=== Begin Enclosure ===
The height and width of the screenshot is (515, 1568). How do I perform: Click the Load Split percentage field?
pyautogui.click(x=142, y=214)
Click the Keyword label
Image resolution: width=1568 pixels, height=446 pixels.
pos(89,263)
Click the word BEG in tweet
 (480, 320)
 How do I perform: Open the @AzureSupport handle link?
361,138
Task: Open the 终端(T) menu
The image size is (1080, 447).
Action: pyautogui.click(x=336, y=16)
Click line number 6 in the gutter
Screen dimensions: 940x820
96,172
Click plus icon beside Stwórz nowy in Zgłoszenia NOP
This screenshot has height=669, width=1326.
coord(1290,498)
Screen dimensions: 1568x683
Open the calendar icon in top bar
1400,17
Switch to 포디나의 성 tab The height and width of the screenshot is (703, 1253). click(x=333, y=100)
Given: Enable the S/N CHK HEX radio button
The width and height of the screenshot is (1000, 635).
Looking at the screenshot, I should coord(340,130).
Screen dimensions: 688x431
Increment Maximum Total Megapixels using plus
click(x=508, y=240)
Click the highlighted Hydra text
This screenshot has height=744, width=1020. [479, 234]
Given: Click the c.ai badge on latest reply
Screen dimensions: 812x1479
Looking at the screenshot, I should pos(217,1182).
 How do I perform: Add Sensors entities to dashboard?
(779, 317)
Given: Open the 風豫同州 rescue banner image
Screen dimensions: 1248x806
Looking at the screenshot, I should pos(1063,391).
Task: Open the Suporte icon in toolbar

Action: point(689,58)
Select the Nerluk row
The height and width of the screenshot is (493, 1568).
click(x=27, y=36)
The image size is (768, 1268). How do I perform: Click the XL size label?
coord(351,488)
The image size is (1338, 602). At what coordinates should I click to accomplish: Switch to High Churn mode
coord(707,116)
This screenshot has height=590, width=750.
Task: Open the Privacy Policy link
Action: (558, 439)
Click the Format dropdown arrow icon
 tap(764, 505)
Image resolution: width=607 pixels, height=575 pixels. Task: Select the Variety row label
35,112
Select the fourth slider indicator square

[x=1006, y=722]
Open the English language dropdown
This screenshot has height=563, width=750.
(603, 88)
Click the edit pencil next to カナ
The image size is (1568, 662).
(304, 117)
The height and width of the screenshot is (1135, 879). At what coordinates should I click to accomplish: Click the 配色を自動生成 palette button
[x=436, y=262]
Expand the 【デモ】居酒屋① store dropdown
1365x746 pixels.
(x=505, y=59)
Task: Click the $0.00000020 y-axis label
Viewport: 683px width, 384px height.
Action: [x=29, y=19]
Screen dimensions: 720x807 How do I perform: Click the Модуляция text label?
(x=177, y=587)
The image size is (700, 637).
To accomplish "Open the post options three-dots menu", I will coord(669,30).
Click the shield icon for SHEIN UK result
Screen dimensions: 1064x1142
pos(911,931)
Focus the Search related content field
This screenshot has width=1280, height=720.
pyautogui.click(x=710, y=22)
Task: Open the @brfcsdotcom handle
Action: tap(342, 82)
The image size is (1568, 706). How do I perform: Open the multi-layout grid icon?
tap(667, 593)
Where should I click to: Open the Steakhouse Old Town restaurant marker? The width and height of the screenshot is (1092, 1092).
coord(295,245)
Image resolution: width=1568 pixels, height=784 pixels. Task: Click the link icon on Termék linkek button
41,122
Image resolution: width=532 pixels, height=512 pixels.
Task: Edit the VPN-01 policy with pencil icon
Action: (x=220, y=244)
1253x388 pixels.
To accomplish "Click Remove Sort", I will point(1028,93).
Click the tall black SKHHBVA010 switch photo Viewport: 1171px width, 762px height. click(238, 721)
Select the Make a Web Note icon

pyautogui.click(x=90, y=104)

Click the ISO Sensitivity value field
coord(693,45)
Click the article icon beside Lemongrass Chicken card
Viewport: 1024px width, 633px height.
=== End Enclosure ===
## Work to be completed
Retype the entries exactly, please. Leave no line out.

## Result below
The height and width of the screenshot is (515, 1568). How do I perform: Click the Load Split percentage field?
pyautogui.click(x=142, y=214)
Click the Keyword label
Image resolution: width=1568 pixels, height=446 pixels.
pos(89,263)
Click the word BEG in tweet
 (480, 320)
 How do I perform: Open the @AzureSupport handle link?
361,138
Task: Open the 终端(T) menu
The image size is (1080, 447).
Action: pyautogui.click(x=336, y=16)
Click line number 6 in the gutter
Screen dimensions: 940x820
96,172
Click plus icon beside Stwórz nowy in Zgłoszenia NOP
This screenshot has height=669, width=1326.
coord(1290,498)
Screen dimensions: 1568x683
Open the calendar icon in top bar
1400,17
Switch to 포디나의 성 tab The height and width of the screenshot is (703, 1253). click(x=333, y=100)
Given: Enable the S/N CHK HEX radio button
The width and height of the screenshot is (1000, 635).
Looking at the screenshot, I should coord(340,130).
Screen dimensions: 688x431
Increment Maximum Total Megapixels using plus
click(x=508, y=240)
Click the highlighted Hydra text
This screenshot has height=744, width=1020. [479, 234]
Given: Click the c.ai badge on latest reply
Screen dimensions: 812x1479
Looking at the screenshot, I should pos(217,1182).
 How do I perform: Add Sensors entities to dashboard?
(779, 317)
Given: Open the 風豫同州 rescue banner image
Screen dimensions: 1248x806
Looking at the screenshot, I should pos(1063,391).
Task: Open the Suporte icon in toolbar

Action: point(689,58)
Select the Nerluk row
The height and width of the screenshot is (493, 1568).
click(x=27, y=36)
The image size is (768, 1268). How do I perform: Click the XL size label?
coord(351,488)
The image size is (1338, 602). At what coordinates should I click to accomplish: Switch to High Churn mode
coord(707,116)
This screenshot has height=590, width=750.
Task: Open the Privacy Policy link
Action: (558, 439)
Click the Format dropdown arrow icon
 tap(764, 505)
Image resolution: width=607 pixels, height=575 pixels. Task: Select the Variety row label
35,112
Select the fourth slider indicator square

[x=1006, y=722]
Open the English language dropdown
This screenshot has height=563, width=750.
(603, 88)
Click the edit pencil next to カナ
The image size is (1568, 662).
(304, 117)
The height and width of the screenshot is (1135, 879). At what coordinates should I click to accomplish: Click the 配色を自動生成 palette button
[x=436, y=262]
Expand the 【デモ】居酒屋① store dropdown
1365x746 pixels.
(x=505, y=59)
Task: Click the $0.00000020 y-axis label
Viewport: 683px width, 384px height.
Action: [x=29, y=19]
Screen dimensions: 720x807 How do I perform: Click the Модуляция text label?
(x=177, y=587)
The image size is (700, 637).
To accomplish "Open the post options three-dots menu", I will coord(669,30).
Click the shield icon for SHEIN UK result
Screen dimensions: 1064x1142
pos(911,931)
Focus the Search related content field
This screenshot has width=1280, height=720.
pyautogui.click(x=710, y=22)
Task: Open the @brfcsdotcom handle
Action: tap(342, 82)
The image size is (1568, 706). How do I perform: Open the multi-layout grid icon?
tap(667, 593)
Where should I click to: Open the Steakhouse Old Town restaurant marker? The width and height of the screenshot is (1092, 1092).
coord(295,245)
Image resolution: width=1568 pixels, height=784 pixels. Task: Click the link icon on Termék linkek button
41,122
Image resolution: width=532 pixels, height=512 pixels.
Task: Edit the VPN-01 policy with pencil icon
Action: (x=220, y=244)
1253x388 pixels.
To accomplish "Click Remove Sort", I will point(1028,93).
Click the tall black SKHHBVA010 switch photo Viewport: 1171px width, 762px height. click(238, 721)
Select the Make a Web Note icon

pyautogui.click(x=90, y=104)

Click the ISO Sensitivity value field
coord(693,45)
Click the article icon beside Lemongrass Chicken card
Viewport: 1024px width, 633px height.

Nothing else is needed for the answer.